* **WORK TO BE COMPLETED**
Output the data starting at the line containing "Given: Click the" and ending with the line containing "Looking at the screenshot, I should 1193,284.", reproducing each line unchanged.

* **DATA TO PROCESS**
--- --- ---

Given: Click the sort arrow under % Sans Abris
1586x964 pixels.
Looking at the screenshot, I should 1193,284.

--- --- ---

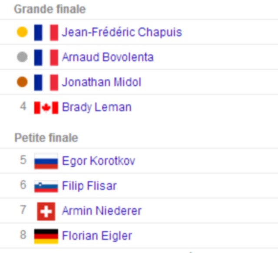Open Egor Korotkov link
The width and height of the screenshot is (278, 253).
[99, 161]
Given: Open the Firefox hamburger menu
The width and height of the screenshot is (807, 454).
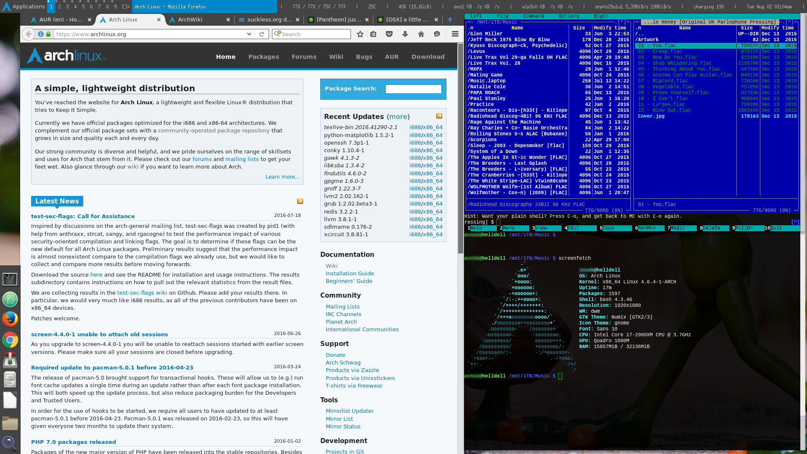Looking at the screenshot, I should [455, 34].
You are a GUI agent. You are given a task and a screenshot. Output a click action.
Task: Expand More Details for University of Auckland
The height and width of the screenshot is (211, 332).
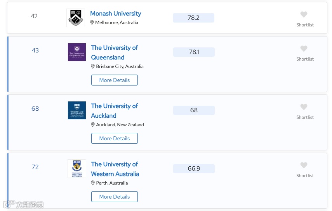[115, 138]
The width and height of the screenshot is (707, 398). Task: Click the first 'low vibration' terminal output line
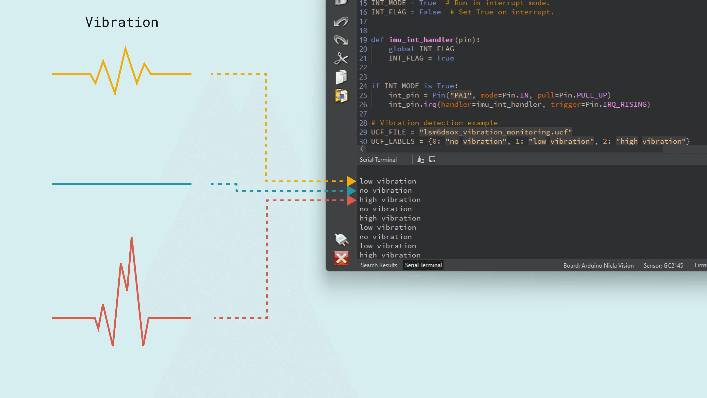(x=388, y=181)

--- --- ---

* **REPLY TO THE TASK**
Given: Click the sort arrow under % Sans Abris
1586x964 pixels.
Looking at the screenshot, I should 1193,284.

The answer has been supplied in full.